Alios : ETNA CORBAL et XAVIER LAFAYSSE

du 19 septembre au 27 septembre 2009
ETNA CORBAL
XAVIER LAFAYSSE
exposent dans le cadre de la manifestation collective
ALIOS 2009
à La Teste de BUCH

Xavier LAFAYSSE
… OBJETS COURANTS…OBJETS SOURCES ….OBJETS FLUX …
….Comme on le trouve ici également, ces objets surprenants ne sont pas immédiatement « appréhen-cibles » …Ils renvoient à un hors temps où s’éprouve une mémoire lente, antique qui par tactique clignote et nous convie à leur chevet. …

Il y a du précieux et du dérisoire dans « tout cet à faire là » car par delà la métrique maîtrise de ces compteurs de temps et ces marqueurs d’espaces, les images projetées aboutent du sacré et de l’irrévérencieux amusé dosés avec une science méticuleuse de la mèche retard et de l’artifice malicieux.

…Tour à tour ludiques et dramatiques, retenues et ostentatoires les pièces de Xavier Lafaysse se jouent de nous et nous crantent dans une mécanique de curiosité qui, si nous sommes patients et attentifs nous conduira par dérives, courants et flux juste aux franges d’une perception source à l’orée des malices ….alors, peut être, sensibles aux curiosités des altitudes et des lointains pourrons nous déchiffrer ce que ces SEMAPHORES dressés nous ENIGMENT….
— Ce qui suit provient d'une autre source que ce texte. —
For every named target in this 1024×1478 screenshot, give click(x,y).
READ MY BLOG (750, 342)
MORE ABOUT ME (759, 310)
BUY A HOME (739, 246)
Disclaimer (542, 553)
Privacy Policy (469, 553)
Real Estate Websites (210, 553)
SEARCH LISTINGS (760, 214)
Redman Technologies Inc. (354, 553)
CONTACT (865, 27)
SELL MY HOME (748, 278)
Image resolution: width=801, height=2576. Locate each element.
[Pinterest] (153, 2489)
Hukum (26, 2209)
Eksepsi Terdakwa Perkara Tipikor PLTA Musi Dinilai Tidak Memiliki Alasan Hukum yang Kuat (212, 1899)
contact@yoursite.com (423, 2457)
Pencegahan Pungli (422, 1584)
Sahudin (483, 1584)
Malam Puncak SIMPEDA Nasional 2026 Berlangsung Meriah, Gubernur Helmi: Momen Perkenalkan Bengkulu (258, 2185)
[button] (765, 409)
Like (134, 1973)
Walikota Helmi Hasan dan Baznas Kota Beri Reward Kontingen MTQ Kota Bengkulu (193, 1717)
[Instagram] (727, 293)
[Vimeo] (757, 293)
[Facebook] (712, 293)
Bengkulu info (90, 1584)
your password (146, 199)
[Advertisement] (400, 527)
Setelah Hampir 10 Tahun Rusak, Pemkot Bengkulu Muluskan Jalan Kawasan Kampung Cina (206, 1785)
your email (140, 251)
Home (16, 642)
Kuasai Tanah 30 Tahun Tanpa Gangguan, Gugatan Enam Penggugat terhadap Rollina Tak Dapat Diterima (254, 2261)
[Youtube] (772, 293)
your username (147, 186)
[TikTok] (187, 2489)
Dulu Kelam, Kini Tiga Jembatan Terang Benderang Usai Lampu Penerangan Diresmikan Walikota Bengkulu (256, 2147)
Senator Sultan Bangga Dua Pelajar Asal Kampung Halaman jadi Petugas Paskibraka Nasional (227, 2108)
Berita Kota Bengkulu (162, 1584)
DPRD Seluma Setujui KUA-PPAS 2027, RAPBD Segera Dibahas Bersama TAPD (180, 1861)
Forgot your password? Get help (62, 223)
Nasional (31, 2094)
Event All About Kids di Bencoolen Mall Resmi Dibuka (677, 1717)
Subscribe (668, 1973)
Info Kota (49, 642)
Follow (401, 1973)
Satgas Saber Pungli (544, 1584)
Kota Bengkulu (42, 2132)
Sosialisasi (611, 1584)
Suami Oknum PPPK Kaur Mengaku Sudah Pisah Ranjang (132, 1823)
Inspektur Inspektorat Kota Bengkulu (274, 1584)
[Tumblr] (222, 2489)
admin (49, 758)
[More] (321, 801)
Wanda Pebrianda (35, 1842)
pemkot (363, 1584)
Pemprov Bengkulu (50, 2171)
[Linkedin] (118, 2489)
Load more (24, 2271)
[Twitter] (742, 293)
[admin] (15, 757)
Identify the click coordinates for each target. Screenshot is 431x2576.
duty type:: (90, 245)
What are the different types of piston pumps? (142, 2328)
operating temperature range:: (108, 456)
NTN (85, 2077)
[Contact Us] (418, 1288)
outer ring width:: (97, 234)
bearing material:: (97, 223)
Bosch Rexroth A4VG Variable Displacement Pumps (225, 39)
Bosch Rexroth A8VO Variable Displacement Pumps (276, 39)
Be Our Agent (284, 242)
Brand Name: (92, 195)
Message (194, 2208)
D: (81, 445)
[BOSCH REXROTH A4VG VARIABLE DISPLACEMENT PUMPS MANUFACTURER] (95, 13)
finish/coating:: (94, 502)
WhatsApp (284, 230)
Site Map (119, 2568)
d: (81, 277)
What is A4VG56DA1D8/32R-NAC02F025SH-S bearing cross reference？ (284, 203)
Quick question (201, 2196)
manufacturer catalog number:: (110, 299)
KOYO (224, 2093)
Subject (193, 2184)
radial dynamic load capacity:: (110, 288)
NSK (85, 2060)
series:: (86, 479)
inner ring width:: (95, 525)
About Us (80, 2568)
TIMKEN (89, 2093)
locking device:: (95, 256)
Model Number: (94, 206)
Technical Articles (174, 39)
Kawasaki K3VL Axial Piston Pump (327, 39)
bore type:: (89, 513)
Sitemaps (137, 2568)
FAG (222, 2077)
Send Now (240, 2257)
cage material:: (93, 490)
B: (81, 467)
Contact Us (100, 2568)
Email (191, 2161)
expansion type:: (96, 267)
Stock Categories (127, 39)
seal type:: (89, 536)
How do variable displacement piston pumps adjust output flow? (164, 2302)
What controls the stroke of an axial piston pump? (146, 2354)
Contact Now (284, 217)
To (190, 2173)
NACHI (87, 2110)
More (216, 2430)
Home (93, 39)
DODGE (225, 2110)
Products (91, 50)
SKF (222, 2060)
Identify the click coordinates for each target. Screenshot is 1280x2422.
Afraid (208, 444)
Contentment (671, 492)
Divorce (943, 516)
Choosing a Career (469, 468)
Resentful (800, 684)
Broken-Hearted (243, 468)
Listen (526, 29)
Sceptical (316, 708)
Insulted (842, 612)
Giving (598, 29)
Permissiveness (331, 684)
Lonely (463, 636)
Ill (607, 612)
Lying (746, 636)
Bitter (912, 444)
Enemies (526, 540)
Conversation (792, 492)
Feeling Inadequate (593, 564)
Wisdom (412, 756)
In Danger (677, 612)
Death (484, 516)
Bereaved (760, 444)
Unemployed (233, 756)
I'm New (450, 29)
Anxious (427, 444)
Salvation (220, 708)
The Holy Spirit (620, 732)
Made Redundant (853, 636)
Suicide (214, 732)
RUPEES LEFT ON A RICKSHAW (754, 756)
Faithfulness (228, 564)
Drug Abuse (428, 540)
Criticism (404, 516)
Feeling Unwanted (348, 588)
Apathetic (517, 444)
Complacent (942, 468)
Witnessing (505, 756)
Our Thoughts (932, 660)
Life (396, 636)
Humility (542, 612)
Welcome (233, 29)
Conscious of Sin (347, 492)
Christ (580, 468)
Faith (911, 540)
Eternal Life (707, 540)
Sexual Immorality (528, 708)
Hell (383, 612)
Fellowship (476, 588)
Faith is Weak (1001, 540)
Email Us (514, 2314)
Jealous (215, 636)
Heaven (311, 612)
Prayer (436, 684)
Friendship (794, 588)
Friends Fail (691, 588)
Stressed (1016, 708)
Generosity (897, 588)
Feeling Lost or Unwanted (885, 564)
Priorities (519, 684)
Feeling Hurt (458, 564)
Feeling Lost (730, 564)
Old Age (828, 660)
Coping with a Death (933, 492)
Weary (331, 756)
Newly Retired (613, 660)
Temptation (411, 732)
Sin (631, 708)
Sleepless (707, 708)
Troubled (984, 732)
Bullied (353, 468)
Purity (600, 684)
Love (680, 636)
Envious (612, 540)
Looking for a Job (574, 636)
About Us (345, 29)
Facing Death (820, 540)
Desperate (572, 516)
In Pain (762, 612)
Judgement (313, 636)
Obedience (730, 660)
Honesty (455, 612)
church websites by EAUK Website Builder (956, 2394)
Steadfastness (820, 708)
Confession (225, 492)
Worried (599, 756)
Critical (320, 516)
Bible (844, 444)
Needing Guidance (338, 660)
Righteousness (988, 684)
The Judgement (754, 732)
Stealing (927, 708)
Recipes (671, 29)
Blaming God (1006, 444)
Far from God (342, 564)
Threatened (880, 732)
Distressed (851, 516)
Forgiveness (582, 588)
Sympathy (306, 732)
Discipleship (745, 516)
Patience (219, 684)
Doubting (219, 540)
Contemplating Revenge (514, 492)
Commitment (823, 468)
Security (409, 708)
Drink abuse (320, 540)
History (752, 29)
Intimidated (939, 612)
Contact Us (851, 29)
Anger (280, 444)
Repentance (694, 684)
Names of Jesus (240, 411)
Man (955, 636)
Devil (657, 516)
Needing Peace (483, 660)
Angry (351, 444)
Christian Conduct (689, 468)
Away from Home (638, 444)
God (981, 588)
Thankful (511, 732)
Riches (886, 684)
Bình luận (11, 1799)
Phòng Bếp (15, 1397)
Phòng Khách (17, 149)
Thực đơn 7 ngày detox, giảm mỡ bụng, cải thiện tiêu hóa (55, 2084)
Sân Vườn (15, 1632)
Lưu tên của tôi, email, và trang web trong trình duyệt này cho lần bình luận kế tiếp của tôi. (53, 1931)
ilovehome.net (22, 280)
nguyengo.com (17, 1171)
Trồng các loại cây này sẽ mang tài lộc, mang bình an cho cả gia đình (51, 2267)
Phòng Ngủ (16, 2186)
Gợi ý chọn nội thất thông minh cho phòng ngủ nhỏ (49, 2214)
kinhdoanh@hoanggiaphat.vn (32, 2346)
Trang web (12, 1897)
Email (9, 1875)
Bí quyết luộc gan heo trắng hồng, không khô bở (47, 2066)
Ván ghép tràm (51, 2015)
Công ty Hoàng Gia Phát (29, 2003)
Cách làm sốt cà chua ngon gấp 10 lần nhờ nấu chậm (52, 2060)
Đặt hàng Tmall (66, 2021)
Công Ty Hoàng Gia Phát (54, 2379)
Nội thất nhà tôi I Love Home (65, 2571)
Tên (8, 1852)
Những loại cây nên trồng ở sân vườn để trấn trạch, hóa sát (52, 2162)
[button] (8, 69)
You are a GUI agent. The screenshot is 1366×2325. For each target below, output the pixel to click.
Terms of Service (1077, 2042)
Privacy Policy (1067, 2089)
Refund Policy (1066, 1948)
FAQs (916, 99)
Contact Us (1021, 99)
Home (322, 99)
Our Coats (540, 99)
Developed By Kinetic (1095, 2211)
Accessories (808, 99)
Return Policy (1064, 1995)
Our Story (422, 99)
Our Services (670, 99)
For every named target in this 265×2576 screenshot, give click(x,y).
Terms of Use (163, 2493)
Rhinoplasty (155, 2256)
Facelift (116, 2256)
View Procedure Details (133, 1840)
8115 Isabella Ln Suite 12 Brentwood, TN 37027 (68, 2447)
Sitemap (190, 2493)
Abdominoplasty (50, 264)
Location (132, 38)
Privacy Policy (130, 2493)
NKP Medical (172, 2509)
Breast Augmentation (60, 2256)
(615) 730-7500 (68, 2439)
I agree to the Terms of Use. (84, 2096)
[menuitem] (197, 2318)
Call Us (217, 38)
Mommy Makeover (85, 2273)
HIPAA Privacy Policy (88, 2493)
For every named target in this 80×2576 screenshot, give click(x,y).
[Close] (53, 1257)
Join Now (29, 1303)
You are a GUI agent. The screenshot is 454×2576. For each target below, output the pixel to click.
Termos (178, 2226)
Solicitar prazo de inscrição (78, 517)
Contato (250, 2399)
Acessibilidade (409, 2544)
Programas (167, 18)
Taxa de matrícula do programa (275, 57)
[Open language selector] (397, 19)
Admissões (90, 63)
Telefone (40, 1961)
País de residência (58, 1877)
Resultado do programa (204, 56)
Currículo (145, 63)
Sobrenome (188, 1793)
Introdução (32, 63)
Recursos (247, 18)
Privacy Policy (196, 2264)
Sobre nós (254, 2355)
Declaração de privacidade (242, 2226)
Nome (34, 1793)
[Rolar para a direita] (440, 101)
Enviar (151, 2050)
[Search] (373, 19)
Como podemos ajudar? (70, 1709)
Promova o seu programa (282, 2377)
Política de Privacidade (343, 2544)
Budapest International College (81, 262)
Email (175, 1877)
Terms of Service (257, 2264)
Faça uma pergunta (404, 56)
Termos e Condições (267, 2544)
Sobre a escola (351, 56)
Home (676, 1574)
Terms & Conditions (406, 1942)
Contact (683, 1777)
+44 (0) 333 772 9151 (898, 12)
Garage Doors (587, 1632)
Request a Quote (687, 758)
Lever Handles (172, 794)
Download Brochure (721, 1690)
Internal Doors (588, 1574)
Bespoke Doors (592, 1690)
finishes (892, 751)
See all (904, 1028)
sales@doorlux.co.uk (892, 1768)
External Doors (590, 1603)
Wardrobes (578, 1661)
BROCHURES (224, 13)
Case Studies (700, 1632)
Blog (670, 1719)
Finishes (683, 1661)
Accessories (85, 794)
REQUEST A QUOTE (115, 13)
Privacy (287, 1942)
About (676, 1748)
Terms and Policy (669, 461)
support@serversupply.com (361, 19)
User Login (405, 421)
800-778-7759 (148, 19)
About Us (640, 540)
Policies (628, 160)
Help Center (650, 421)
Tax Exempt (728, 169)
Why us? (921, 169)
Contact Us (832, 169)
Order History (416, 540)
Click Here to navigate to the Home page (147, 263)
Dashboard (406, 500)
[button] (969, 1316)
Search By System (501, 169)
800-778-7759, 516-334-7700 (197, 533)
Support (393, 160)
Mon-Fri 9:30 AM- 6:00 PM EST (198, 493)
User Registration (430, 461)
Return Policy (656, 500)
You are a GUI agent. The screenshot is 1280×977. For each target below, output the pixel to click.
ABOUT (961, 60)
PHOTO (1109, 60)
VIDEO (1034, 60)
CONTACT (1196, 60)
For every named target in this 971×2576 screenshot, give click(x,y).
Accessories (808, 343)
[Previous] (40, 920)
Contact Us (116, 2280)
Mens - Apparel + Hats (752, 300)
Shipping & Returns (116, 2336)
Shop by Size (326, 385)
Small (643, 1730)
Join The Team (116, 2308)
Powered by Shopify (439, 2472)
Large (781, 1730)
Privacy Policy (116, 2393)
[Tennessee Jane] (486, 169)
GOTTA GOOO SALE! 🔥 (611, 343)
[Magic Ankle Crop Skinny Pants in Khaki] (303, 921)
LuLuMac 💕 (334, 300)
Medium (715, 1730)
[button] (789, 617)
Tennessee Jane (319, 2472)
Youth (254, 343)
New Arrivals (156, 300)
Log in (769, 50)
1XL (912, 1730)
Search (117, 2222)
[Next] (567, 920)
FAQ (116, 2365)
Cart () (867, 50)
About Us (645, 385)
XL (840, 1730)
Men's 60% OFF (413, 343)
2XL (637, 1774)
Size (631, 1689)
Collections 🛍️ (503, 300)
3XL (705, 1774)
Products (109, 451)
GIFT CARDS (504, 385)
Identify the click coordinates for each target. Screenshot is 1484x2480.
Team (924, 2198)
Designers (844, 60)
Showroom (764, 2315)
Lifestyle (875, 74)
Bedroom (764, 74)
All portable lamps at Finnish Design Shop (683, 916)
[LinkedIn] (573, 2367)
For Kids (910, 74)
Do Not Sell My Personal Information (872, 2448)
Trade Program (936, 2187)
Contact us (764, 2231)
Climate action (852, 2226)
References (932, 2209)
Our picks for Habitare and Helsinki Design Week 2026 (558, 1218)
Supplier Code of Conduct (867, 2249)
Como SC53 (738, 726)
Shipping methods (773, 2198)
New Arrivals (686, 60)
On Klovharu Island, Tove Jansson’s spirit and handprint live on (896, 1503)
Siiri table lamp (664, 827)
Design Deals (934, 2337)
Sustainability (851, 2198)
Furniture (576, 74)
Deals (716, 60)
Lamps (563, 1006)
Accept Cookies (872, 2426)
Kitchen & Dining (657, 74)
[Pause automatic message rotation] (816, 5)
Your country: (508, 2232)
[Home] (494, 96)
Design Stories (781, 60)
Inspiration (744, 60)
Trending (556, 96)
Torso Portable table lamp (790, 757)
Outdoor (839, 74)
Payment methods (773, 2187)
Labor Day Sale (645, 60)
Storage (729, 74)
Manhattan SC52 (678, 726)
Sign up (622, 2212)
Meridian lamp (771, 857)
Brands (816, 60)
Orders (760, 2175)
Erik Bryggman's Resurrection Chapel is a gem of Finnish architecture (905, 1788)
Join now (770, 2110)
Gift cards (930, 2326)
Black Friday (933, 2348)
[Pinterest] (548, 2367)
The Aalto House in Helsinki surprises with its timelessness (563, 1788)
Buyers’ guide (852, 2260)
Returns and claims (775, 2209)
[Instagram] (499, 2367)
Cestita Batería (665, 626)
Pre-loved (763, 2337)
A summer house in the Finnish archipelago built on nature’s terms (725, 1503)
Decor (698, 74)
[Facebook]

Extrait du texte de « l’atelier de Xavier » . Etna

Dominique Etna CORBAL
… En DUNE La LANGUE des SABLES
ETYMOLOGIE et ARCHEOLOGIE de CURIOSITE de LA TESTE de BUCH … …
Ce qui surprend intrigue et intéresse sur cette commune c’est le vis à vis des deux langues de sable se faisant front à la sortie du bassin, la dune du Pyla et le banc d’Arguin.

D’un coté des masses de sable considérables déplacées constamment par le vent font culminer la dune, de l’autre comme en miroir des masses de sables sous marin accumulées par les courants composent l’ autre dune dont la langue de sable du banc est le sommet émergé.

Le vent, l’eau, le sable, le sel sont « les simples » puissants qui activent le vivant de cette sculpture de temps. Chronos à l’œuvre dans ce grand sablier géant avale le végétal dont il se nourrit. Le pied de la dune en témoigne, des strates de forêts laminées et compressées dessinent sur la peau dorée de silice de fines lignes et festons qui tranchent et ondoient. De gris, noirs, bruns et ocres, ces lignes nous rappellent le long laminage des forêts des dos de dune progressivement englouties et enfouies. Le végétal passé à l’ombre réapparait enfin aux feux du soleil, métamorphosé il tombe en squames et croutes et retourne progressivement à la dilution des eaux de l’océan.

Sous le pied de dune dans l’humide se secrète au secret du contact des eaux salées remontant par capillarité une réaction lente d’oxydation et de sudation des sols profonds qui agglomère les sables créant cette singularité qu’est l’Alios. Parfois au printemps quand la dune retrouve sa juste respiration, le promeneur solitaire attentif peut, ébloui, trouver des sortes de roses de sable éphémères en Alios qui fleurissent sous le vent au détour de quelques petits éboulis.

J’ai choisi de travailler avec ces matériaux minimaux que sont le vent, l’eau, le sable , le sel, le végétal et l’Alios et de les confronter aux langues de sables. Pour cela j ai décidé de mettre en jeu par les pièces produites au Pyla une légère érosion entre le lieu géographique réel et le lieu de la langue qui porte par le nom dans son étymologie certains enracinements possibles.

« La Teste de Buch » évoque indubitablement étymologiquement un rapprochement à produire entre des éléments signifiant tête et livre ( le lieu du récit du mythe de la culture et de la connaissance) dans trois des langues européennes, allemand Buch, anglais Book et français Bouquin. Ce terme se lie également à l’étymologie de la forêt car avant le parchemin l’écriture était produite et conservée sur de fines planchettes de bois ou écorces de bois de hêtre. ( la forêt primitive de feuillus sous la dune et buche, buchette en français) Cette fibre végétale « le liber » donnera par ailleurs sa racine à l’étymologie latine du Livre, Liber. Etrangement bouquin est aussi lié à l’animal il désigne à l’origine tout aussi bien un petit bouc, qu’un lièvre mâle, un lapin ou un « libertin »…ici se retrouve le lien au livre et à la liberté ( liber)…celle de courir en ces forêts primitives…et toutes les éros ions possibles…qu’induisent les peaux de sable si lisses de ces dunes.
Il y a quelques mois on découvrait dans une des couches fossile de la dune du Pyla les fragments d’une étrange tête d’ animal antique sculptée en Alios …« la Teste de Buch ».